安西祐一郎 理事長
平成23年10月1日就任
この度、小野元之前理事長の後任として日本学術振興会の理事長を拝命いたしました。 昭和7年の本会創設以来、80年間にわたり先達が築き上げてきた実績を大切にし、国民の皆様からの信頼とご支援をいただきながら、我が国の学術研究の振興と人材の育成に全力を尽くしてまいります。
本年3月11日に起こった東日本大震災は、未曾有の大災害として我が国に甚大な被害をもたらしました。被災された皆様に心よりお見舞いを申し上げますとともに、被災地の速やかな復旧・復興をお祈りいたします。今般の大震災は、自然科学、人文・社会科学、医学、工学等を問わず、自然の猛威に対する学術の意味を我々に見せつけました。この貴重な教訓から多くのことを学び取り、新たな時代のために学術研究と人材育成を前に進めていくことが、今、我々の責務であると考えます。
一方、我が国は、少子高齢化や長引く経済の停滞など、多くの深刻な課題を抱えています。世界に目を転ずれば、アジアの国々をはじめとする新興国が力をつけ、世界的な競争が激しさを増しています。
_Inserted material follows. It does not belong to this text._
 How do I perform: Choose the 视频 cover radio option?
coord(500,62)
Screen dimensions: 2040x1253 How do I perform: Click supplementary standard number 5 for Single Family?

また、多くの人類的課題の解決に、長期的な視野をもって我が国が貢献していくことが求められています。こうしたなかで、我が国の国民生活の向上と社会経済の発展の土台となる「知」を創造するものとして、学術研究の振興とそれを担う人材の育成がますます重要となっています。
本会は、我が国の学術振興の中核を担う機関として、科学研究費助成事業などの学術研究への助成や、特別研究員事業などの若手研究者養成を、研究者の自主性と研究の多様性を尊重しながら実施しています。また、世界に張り巡らされた学術関係機関ネットワークの主要な一員として、学術に関する国際交流の促進を積極的に行っています。さらに近年は、本年度から開始した「博士課程リーディングプログラム」をはじめ、大学改革を支援する事業も実施しており、学術研究の振興と人材育成のための活動を幅広く行う機関として発展を続けています。
私は、本会の諸事業を効率的、効果的に実施しつつさらに充実・発展させることにより、あらゆる分野の研究者や学術研究を志す人々はもとより、国民各位からの学術振興への期待に応え、これからの時代にきわめて重要となる「知」の力をもって我が国が世界への貢献を果たせるよう、努めてまいります。
今後とも本会に対する皆様のご指導、ご支援、ご協力をお願い申し上げます。